BRIEF
Collect every line of the data below that includes the word "dropdown" and copy each one in full. The match is case-sensitive.

SUPPLIED MATERIAL

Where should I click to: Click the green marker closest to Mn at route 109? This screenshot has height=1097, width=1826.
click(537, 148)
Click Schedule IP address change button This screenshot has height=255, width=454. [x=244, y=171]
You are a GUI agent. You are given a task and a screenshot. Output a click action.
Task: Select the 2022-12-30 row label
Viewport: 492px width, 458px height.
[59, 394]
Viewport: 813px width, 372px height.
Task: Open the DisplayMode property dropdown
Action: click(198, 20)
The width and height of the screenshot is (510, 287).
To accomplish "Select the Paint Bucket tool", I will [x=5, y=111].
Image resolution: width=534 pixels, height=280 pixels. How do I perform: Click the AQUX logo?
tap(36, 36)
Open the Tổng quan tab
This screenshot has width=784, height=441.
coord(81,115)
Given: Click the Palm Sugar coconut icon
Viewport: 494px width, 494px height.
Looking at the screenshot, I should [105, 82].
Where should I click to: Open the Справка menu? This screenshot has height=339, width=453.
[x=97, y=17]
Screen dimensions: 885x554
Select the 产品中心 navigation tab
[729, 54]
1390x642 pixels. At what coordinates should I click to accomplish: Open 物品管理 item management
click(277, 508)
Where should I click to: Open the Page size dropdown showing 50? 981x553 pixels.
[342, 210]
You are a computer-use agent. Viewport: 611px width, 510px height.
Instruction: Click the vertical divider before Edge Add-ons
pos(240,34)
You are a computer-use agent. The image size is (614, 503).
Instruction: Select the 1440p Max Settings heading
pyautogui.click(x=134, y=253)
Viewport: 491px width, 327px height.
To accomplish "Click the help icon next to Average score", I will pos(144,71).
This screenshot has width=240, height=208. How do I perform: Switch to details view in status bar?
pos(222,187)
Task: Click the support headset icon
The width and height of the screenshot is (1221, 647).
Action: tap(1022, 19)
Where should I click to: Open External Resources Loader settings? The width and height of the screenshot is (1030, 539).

RIGHT ANSWER
Task: Open the DisplayMode property dropdown
Where should I click to: Open the Page size dropdown showing 50? 981x553 pixels.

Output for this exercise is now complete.